LISTED RECORDS:
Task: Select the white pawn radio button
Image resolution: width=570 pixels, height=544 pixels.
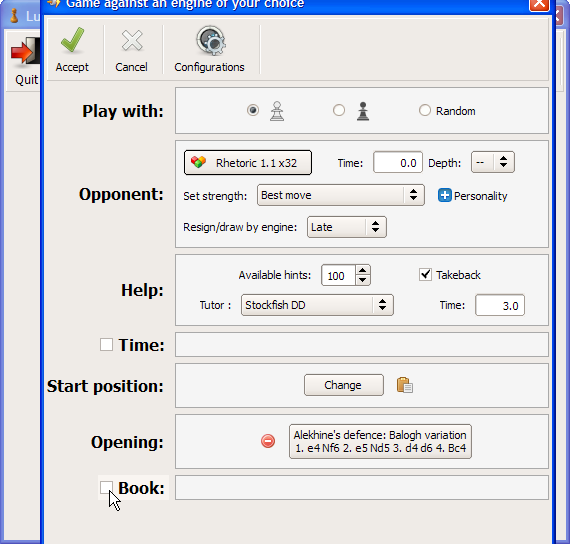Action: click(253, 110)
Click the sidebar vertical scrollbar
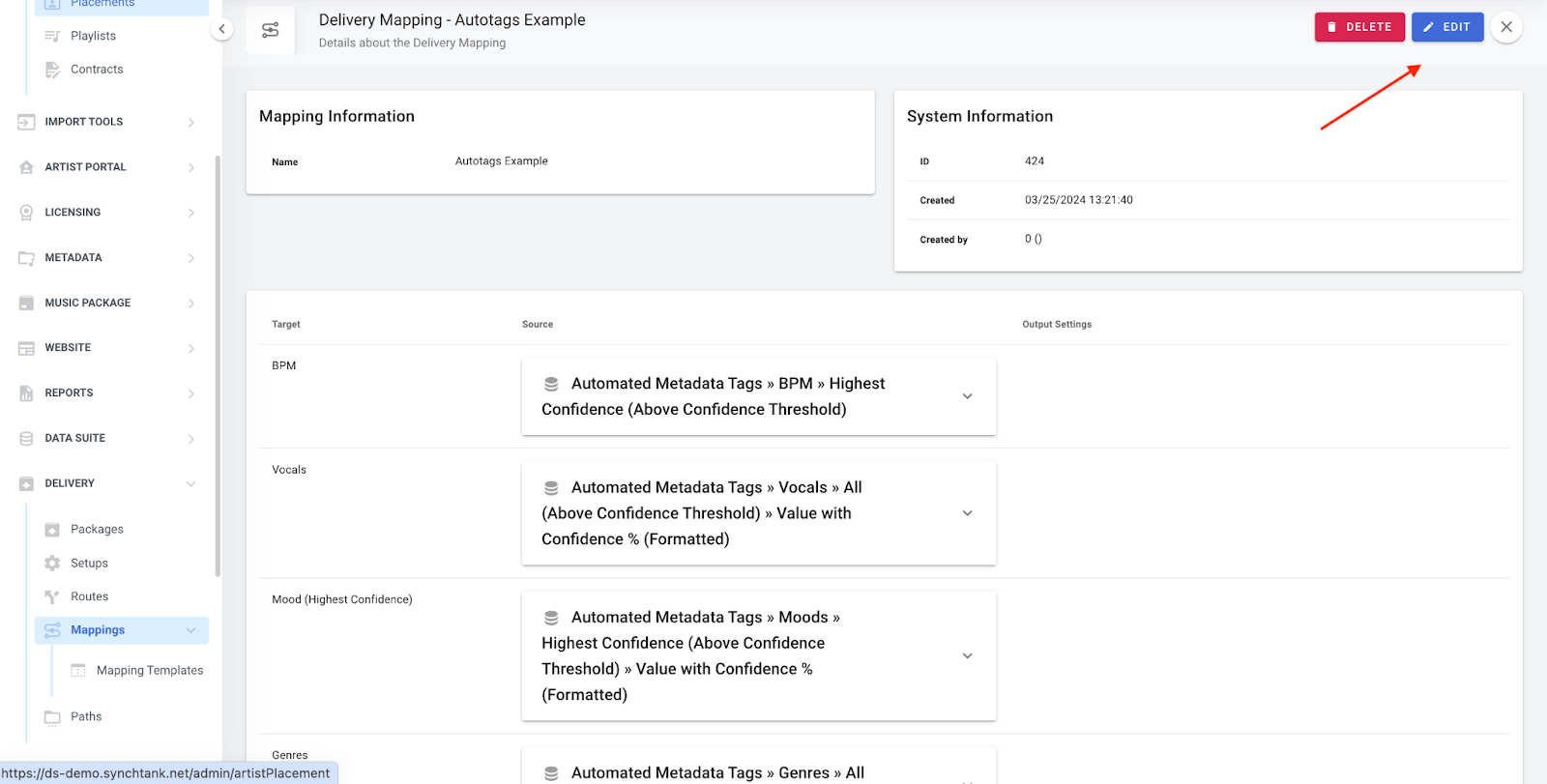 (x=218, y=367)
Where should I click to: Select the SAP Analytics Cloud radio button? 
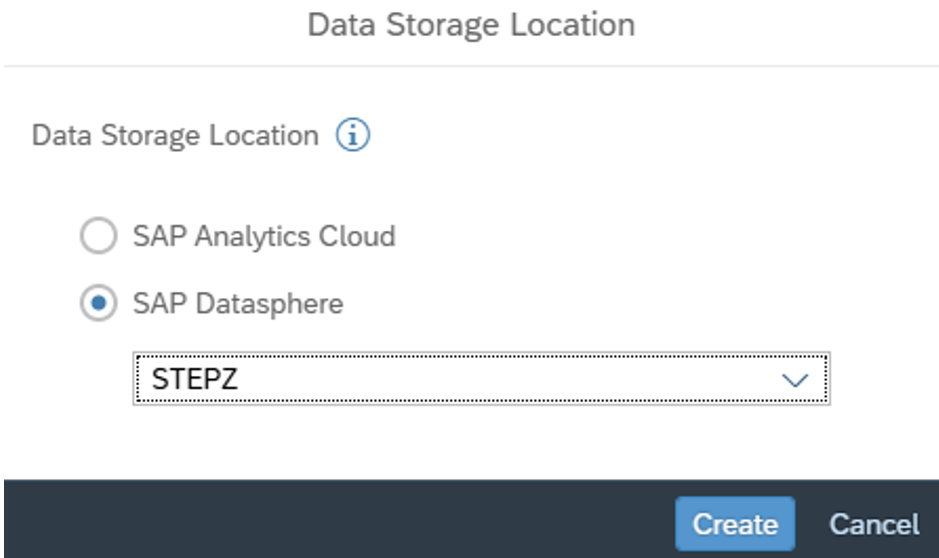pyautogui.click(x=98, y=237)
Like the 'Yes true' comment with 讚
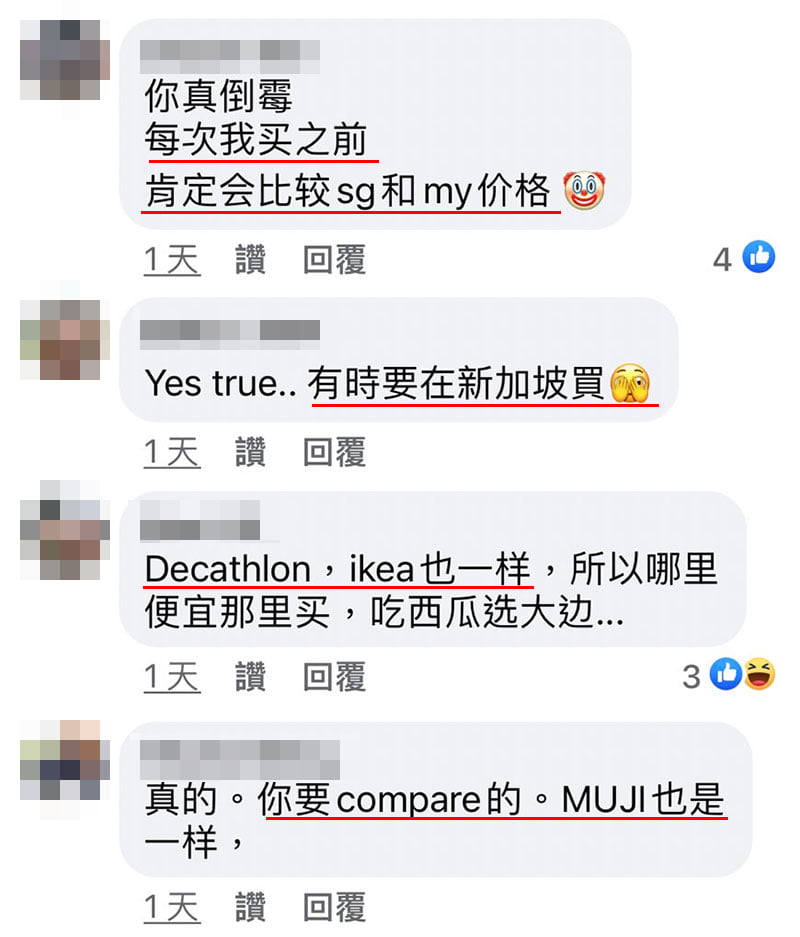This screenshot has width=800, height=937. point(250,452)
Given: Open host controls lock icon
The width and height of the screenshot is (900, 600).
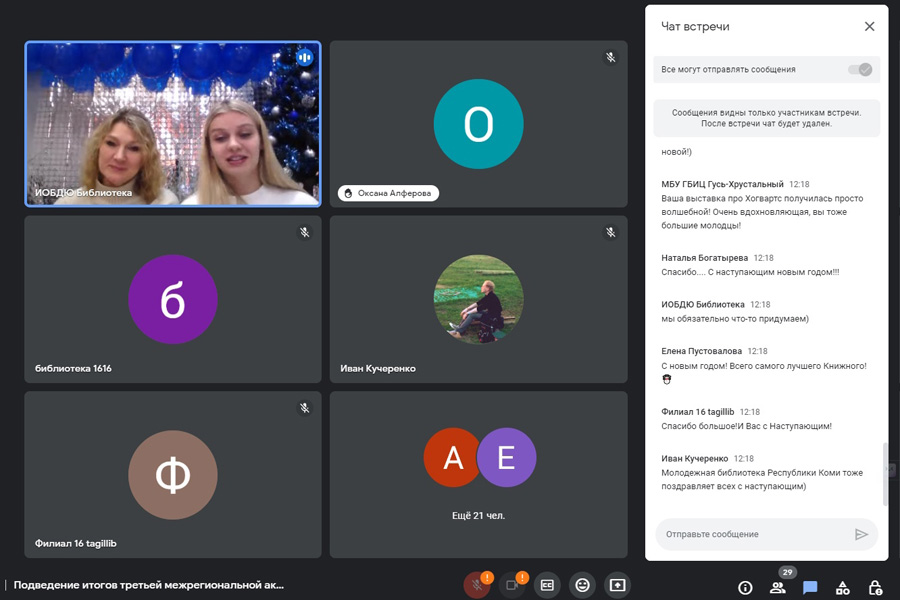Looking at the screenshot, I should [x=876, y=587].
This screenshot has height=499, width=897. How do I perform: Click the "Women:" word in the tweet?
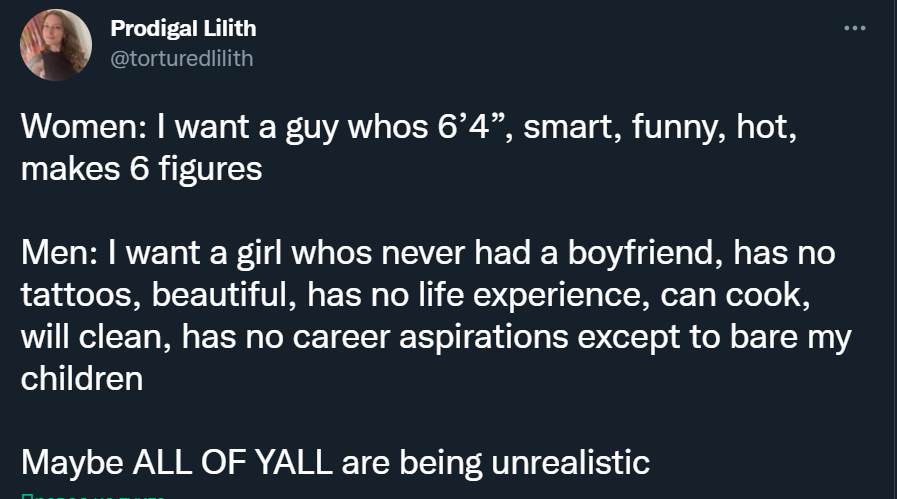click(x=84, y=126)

...

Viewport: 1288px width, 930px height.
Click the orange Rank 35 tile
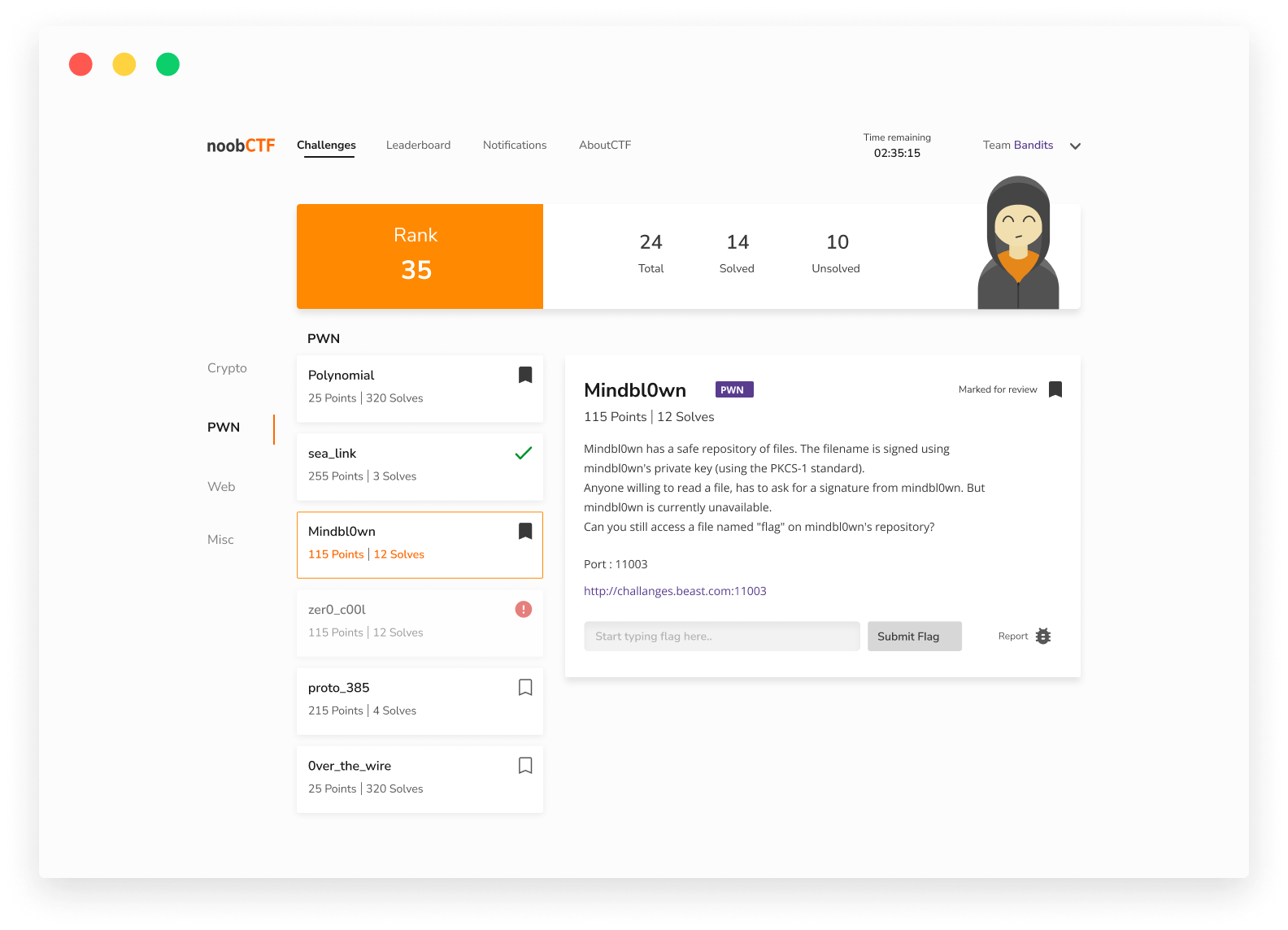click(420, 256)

---

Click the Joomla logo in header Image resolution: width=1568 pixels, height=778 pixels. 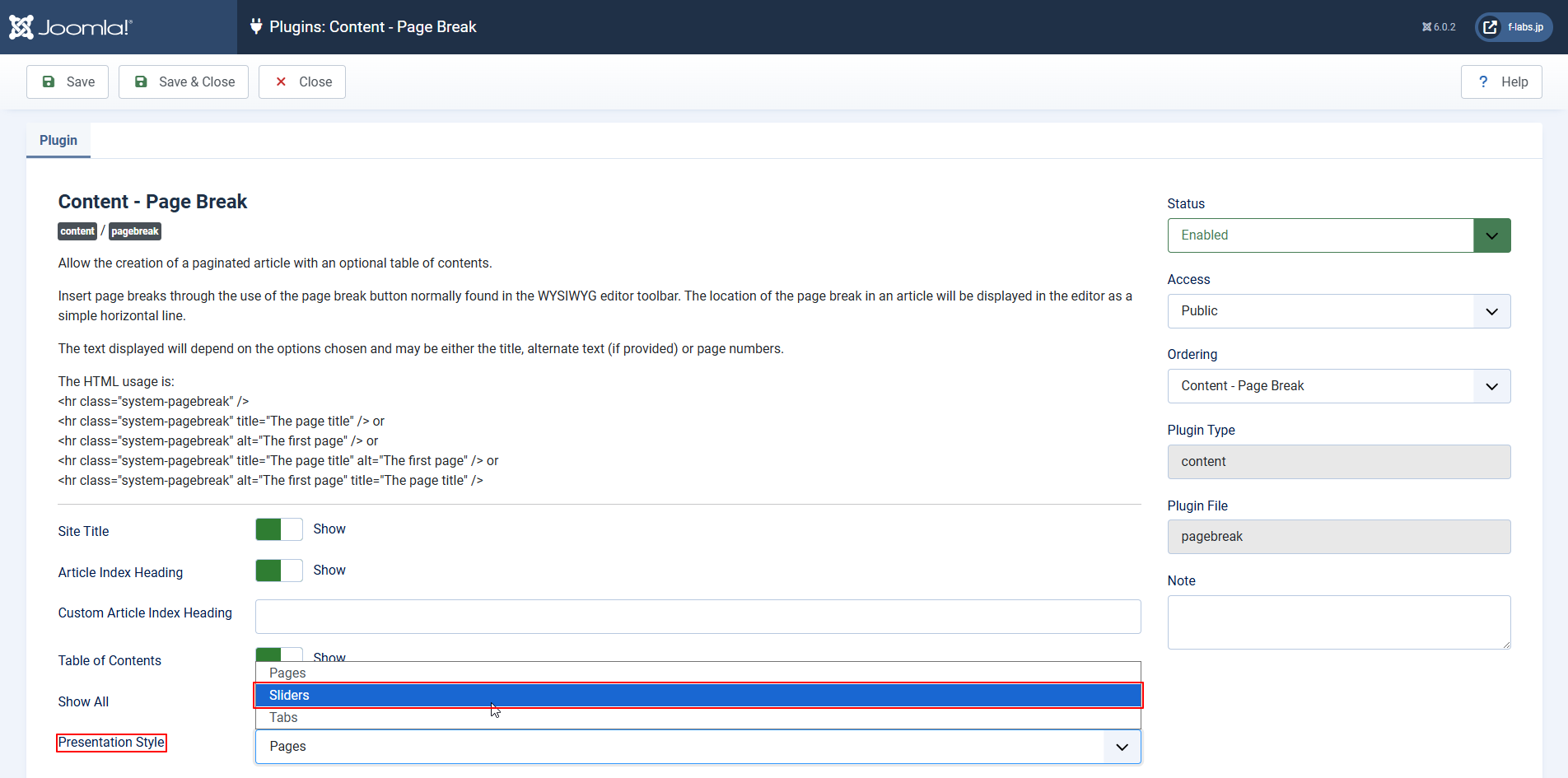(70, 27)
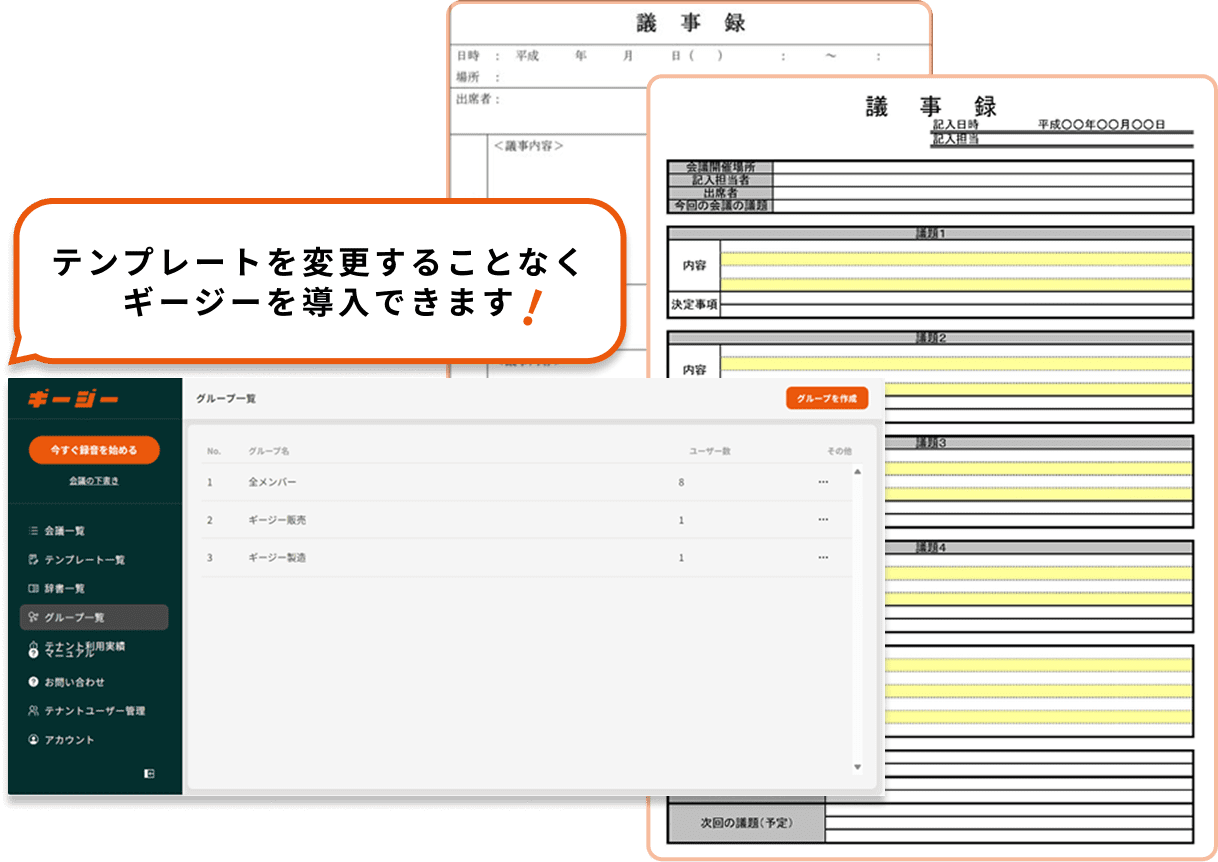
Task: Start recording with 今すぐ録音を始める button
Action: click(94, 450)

HOW TO COMPLETE THIS TASK:
Pictures excluded, give again exactly and only the lines of the material above from the line with "Task: Select the white pawn radio button" through the line with "Given: Open host controls lock icon".

FINISHED TASK:
Task: Select the white pawn radio button
Image resolution: width=570 pixels, height=544 pixels.
Action: click(253, 110)
Click the sidebar vertical scrollbar
 (x=218, y=367)
Where should I click to: Select the SAP Analytics Cloud radio button? 
pyautogui.click(x=98, y=237)
Like the 'Yes true' comment with 讚
This screenshot has width=800, height=937. point(250,452)
Given: Open host controls lock icon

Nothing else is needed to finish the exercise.